[Start of section]

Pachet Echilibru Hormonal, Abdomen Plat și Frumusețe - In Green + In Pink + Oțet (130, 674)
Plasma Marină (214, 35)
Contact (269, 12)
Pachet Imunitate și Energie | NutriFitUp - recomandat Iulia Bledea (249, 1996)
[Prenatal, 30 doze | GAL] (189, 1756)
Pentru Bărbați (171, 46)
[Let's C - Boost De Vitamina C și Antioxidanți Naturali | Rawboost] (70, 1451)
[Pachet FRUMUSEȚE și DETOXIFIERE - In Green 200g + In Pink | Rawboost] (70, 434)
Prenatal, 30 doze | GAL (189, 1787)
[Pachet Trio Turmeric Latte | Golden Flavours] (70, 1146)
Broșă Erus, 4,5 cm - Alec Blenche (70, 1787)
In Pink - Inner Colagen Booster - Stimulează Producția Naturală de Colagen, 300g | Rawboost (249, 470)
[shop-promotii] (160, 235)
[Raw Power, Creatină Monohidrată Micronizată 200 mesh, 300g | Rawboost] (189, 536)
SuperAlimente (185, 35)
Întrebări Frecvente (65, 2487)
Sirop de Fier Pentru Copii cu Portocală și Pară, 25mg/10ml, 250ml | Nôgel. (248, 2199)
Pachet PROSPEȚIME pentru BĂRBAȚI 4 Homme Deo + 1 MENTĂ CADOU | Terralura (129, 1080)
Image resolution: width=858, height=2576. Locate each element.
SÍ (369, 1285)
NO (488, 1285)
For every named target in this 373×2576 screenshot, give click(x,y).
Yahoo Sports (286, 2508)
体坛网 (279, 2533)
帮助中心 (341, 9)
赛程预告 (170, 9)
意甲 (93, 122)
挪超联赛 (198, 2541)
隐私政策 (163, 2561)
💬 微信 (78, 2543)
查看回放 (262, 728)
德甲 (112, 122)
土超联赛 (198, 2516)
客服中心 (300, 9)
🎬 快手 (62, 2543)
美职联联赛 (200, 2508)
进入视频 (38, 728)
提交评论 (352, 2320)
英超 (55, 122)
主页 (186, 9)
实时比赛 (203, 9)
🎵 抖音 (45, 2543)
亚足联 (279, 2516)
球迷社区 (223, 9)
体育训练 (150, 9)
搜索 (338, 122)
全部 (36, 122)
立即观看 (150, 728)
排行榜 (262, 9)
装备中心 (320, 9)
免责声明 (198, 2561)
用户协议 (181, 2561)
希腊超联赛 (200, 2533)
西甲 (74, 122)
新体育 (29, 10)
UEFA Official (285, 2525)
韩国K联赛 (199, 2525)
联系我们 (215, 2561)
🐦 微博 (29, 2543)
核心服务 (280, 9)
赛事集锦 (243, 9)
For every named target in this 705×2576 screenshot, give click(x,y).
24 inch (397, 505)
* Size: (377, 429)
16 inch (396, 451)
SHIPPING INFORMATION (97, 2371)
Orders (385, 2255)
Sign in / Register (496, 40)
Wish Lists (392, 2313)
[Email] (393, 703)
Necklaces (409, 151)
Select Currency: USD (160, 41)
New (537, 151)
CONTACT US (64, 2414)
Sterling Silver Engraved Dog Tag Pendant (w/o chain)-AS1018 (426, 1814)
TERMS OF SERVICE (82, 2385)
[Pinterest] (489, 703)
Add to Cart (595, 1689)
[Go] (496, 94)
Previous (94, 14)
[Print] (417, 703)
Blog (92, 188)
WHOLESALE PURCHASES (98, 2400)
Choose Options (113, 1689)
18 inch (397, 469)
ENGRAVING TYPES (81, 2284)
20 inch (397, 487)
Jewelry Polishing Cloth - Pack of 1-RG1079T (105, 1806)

[End of section]

[What needs to be done] Each record above, in full: retype it verbatim.

[Answer for this exercise]
Pachet Echilibru Hormonal, Abdomen Plat și Frumusețe - In Green + In Pink + Oțet (130, 674)
Plasma Marină (214, 35)
Contact (269, 12)
Pachet Imunitate și Energie | NutriFitUp - recomandat Iulia Bledea (249, 1996)
[Prenatal, 30 doze | GAL] (189, 1756)
Pentru Bărbați (171, 46)
[Let's C - Boost De Vitamina C și Antioxidanți Naturali | Rawboost] (70, 1451)
[Pachet FRUMUSEȚE și DETOXIFIERE - In Green 200g + In Pink | Rawboost] (70, 434)
Prenatal, 30 doze | GAL (189, 1787)
[Pachet Trio Turmeric Latte | Golden Flavours] (70, 1146)
Broșă Erus, 4,5 cm - Alec Blenche (70, 1787)
In Pink - Inner Colagen Booster - Stimulează Producția Naturală de Colagen, 300g | Rawboost (249, 470)
[shop-promotii] (160, 235)
[Raw Power, Creatină Monohidrată Micronizată 200 mesh, 300g | Rawboost] (189, 536)
SuperAlimente (185, 35)
Întrebări Frecvente (65, 2487)
Sirop de Fier Pentru Copii cu Portocală și Pară, 25mg/10ml, 250ml | Nôgel. (248, 2199)
Pachet PROSPEȚIME pentru BĂRBAȚI 4 Homme Deo + 1 MENTĂ CADOU | Terralura (129, 1080)
Image resolution: width=858, height=2576. Locate each element.
SÍ (369, 1285)
NO (488, 1285)
For every named target in this 373×2576 screenshot, give click(x,y).
Yahoo Sports (286, 2508)
体坛网 (279, 2533)
帮助中心 (341, 9)
赛程预告 (170, 9)
意甲 (93, 122)
挪超联赛 (198, 2541)
隐私政策 (163, 2561)
💬 微信 (78, 2543)
查看回放 (262, 728)
德甲 (112, 122)
土超联赛 (198, 2516)
客服中心 (300, 9)
🎬 快手 (62, 2543)
美职联联赛 (200, 2508)
进入视频 (38, 728)
提交评论 (352, 2320)
英超 (55, 122)
主页 (186, 9)
实时比赛 (203, 9)
🎵 抖音 (45, 2543)
亚足联 (279, 2516)
球迷社区 (223, 9)
体育训练 (150, 9)
搜索 (338, 122)
全部 (36, 122)
立即观看 (150, 728)
排行榜 (262, 9)
装备中心 (320, 9)
免责声明 (198, 2561)
用户协议 (181, 2561)
希腊超联赛 (200, 2533)
西甲 (74, 122)
新体育 (29, 10)
UEFA Official (285, 2525)
韩国K联赛 (199, 2525)
联系我们 (215, 2561)
🐦 微博 (29, 2543)
核心服务 (280, 9)
赛事集锦 (243, 9)
For every named target in this 705×2576 screenshot, give click(x,y).
24 inch (397, 505)
* Size: (377, 429)
16 inch (396, 451)
SHIPPING INFORMATION (97, 2371)
Orders (385, 2255)
Sign in / Register (496, 40)
Wish Lists (392, 2313)
[Email] (393, 703)
Necklaces (409, 151)
Select Currency: USD (160, 41)
New (537, 151)
CONTACT US (64, 2414)
Sterling Silver Engraved Dog Tag Pendant (w/o chain)-AS1018 (426, 1814)
TERMS OF SERVICE (82, 2385)
[Pinterest] (489, 703)
Add to Cart (595, 1689)
[Go] (496, 94)
Previous (94, 14)
[Print] (417, 703)
Blog (92, 188)
WHOLESALE PURCHASES (98, 2400)
Choose Options (113, 1689)
18 inch (397, 469)
ENGRAVING TYPES (81, 2284)
20 inch (397, 487)
Jewelry Polishing Cloth - Pack of 1-RG1079T (105, 1806)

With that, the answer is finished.